Well I have always wanted to work behind Southern Pacific GS4 No. 4449 and I had some extra cash burning a hole in my pocket, then again that could have been cinders from all the steam engines I've worked. But none the less it was announced that the 4449 was running the Portland Holiday Express. And even though it is a short 5 mile train trip I thought it would be fun to fly out there and work it. Plus my business partner with the RailCenter lives out there so I could also accomplish some things on our Amtrak Charter (You'll see a post soon about that Second weekend of June) in the actual office. So it was all wins.

DEC 14

I stirred from my warm and cozy bed around six AM to drive to the airport. And now you are probably wondering where Amtrak comes in. Keep reading  I had my sister drive me to the Atlanta Airport three hours away so that I could fly on the No Frills Airline known as Spirt Airlines. My mother went with her and they spent the entire day shopping and didn't return home till the next day around one AM. I hear they had a fun time. I arrived at the airport right around 10 which was the baggage cut off for my flight. Then I went past security which wasn't that bad all things considered for ten AM in Atlanta Hartsfield. I took the Air Train to my concourse. I made a mistake and bought the wrong soda from the machine so I should definitely learn to read closer. So I had to buy a second one. Then I ran off for my plane.

I had a window seat in the second to last row of the A319 for the five hour flight to LAX from Atlanta. The flight was a bit turbulent. But I used it to catch up on my reading, some marketing plans for the Amtrak Charter, and sleep. The scenery arriving into LAX was definitely interesting and I spotted a Santa Fe Blue Bonnet Geep pulling a train. If that shows you what I look for from a flight.

Even though the same plane continues on to Portland my final destination they forced everyone off the plane and I ran into the Terminal to attempt getting food at Burger King which wasn't making Hamburgers. So I had a decent ish chicken sandwich. They didn't seem to understand the question "What food is ready right now." As my connection was only twenty minutes.

The second flight was fairly fast and I was on the aisle of the row I had been on earlier. Our landing was in a bad cross wind. And in what Portlandians were calling a blizzard which was fascinating. We ended up sitting on the tarmac for an hour waiting for a plane ahead of us to get deiced. After getting off the plane and claiming my bag. I asked my business partner whom I was staying with how I should get to his place and he said take the Red line to the end of the line which I did. The first car of the two car train was completely packed and standing room while the second car was empty and had tons of open seats. The motorman made a smart remark about that. And we took off in a winter wonderland toward Beaverton.

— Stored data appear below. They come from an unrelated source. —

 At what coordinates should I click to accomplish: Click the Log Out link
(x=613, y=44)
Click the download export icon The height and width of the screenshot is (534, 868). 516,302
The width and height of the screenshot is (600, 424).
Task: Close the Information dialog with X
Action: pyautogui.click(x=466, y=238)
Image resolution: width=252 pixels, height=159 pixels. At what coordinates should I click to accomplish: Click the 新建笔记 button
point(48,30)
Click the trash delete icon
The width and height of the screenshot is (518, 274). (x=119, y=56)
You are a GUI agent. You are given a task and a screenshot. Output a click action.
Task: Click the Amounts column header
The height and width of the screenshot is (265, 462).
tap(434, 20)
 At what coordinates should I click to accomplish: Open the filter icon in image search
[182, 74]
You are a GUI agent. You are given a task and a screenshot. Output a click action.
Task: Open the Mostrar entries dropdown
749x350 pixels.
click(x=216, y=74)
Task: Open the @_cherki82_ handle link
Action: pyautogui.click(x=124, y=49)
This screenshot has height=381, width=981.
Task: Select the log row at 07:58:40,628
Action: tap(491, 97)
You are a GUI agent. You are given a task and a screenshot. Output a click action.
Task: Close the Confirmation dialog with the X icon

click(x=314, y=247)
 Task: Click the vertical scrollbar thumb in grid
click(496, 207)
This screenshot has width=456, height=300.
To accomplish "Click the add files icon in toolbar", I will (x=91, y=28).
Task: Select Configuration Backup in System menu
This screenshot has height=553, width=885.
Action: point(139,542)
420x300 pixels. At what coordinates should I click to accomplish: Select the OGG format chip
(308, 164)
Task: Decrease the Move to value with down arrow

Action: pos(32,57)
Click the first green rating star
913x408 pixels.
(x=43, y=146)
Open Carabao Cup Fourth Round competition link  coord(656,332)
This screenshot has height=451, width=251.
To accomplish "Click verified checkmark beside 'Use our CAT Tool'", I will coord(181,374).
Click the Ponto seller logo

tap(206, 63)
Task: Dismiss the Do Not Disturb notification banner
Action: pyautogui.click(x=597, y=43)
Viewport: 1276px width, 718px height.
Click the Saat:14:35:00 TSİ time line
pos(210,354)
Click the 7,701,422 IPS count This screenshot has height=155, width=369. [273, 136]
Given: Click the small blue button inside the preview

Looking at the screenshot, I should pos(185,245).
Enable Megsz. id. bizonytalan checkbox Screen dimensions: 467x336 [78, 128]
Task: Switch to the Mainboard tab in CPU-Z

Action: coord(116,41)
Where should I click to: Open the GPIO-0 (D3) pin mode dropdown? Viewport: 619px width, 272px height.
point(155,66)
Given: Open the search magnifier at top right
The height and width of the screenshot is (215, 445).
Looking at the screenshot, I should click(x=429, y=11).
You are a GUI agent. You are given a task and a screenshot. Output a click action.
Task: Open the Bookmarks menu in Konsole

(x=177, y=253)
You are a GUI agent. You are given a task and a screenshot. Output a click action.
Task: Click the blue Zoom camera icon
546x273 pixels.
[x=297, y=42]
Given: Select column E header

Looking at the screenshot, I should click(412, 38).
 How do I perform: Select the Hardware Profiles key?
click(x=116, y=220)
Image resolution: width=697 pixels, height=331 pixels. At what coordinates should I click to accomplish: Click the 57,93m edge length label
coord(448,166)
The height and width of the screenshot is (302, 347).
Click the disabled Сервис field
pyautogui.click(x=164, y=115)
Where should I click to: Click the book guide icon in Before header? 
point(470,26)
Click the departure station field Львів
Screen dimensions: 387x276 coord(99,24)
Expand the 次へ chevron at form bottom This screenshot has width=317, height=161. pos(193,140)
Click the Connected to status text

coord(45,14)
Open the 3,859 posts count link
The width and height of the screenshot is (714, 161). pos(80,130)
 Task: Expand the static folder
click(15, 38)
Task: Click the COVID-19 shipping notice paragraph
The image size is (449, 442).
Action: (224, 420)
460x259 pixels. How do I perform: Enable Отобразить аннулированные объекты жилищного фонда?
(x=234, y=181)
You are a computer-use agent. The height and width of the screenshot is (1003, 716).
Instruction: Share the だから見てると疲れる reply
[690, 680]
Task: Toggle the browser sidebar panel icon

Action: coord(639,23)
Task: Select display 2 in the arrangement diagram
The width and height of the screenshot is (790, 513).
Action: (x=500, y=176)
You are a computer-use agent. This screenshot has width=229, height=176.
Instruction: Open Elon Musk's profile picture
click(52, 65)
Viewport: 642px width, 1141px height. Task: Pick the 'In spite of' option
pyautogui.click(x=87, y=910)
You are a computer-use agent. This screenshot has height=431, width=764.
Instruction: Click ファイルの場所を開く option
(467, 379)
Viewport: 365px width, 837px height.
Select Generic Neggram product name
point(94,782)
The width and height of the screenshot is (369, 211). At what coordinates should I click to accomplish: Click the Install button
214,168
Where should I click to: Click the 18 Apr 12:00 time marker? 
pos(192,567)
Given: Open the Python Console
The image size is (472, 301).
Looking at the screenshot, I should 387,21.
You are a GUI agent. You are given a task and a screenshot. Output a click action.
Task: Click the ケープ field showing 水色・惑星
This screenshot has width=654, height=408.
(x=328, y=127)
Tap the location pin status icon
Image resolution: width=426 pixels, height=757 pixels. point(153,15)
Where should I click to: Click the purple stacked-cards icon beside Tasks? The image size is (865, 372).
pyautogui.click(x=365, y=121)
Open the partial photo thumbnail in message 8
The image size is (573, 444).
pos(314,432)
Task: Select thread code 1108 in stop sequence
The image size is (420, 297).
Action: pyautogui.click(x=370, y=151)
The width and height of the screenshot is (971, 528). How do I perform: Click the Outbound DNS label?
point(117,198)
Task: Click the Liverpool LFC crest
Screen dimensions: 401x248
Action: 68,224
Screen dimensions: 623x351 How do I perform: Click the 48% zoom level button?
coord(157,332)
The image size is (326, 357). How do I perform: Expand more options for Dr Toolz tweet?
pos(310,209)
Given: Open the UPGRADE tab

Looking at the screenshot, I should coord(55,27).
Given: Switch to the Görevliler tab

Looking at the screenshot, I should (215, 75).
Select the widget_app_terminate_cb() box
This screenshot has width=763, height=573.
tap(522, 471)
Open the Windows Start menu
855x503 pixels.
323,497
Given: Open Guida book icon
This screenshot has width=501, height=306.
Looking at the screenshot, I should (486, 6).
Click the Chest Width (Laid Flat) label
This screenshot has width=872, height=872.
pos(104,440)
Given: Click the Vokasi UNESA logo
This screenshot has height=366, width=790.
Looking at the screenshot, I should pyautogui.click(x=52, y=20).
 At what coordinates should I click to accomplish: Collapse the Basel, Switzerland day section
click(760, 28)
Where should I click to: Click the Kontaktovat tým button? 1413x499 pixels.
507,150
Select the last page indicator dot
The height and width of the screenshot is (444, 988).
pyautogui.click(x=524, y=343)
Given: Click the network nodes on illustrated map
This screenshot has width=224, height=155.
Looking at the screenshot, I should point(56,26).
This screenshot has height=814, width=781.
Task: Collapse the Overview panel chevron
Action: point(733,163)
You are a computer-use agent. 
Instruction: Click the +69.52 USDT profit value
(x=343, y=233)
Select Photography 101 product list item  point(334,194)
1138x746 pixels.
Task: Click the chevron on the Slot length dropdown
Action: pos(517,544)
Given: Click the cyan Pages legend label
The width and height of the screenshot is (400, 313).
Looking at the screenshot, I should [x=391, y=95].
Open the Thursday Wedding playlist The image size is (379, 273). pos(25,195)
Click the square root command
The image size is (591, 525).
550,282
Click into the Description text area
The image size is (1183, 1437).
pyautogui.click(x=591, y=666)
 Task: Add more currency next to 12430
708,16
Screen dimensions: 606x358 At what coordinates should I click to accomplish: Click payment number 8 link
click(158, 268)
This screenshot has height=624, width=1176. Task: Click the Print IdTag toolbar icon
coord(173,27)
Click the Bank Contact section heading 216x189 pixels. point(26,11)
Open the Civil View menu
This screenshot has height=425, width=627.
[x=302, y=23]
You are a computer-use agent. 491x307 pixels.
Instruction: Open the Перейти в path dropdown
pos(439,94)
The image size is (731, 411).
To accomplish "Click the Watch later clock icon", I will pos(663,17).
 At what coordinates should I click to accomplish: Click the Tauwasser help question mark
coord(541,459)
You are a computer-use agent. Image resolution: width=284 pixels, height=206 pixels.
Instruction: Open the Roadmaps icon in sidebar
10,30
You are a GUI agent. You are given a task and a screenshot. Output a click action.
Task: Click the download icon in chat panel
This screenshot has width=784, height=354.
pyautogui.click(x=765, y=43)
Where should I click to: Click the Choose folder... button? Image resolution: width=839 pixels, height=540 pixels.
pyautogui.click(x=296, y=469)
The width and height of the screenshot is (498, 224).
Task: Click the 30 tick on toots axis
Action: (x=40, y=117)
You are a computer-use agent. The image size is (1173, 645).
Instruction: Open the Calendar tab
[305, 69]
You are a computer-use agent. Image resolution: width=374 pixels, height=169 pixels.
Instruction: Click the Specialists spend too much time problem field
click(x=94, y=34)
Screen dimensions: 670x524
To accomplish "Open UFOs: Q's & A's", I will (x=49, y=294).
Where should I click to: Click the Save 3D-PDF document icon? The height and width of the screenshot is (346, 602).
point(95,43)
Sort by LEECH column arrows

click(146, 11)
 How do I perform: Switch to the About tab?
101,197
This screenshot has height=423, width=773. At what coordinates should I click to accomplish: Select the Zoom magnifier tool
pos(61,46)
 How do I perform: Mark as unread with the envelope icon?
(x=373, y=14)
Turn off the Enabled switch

From the train I saw that traffic on all of the roads was backed up and several accidents had happened. What isn't supposed to be a super long trip took a long time because of heavy traffic, and frozen switches. I barely missed the Alaska RDC's on the Westside Express Service. But none the less I found my partners car and we took off for a good Burger at some local irish Pub. And it was very good and Tom and I got caught up on all of my steam stories. Which can easily fill a book by now. And things about our charter and what our goals on it are. And why I'm pro PV (Probably because it pays me well and its a bias). Then we went to his townhouse and we made up my bed on the floor of the living room and went to bed.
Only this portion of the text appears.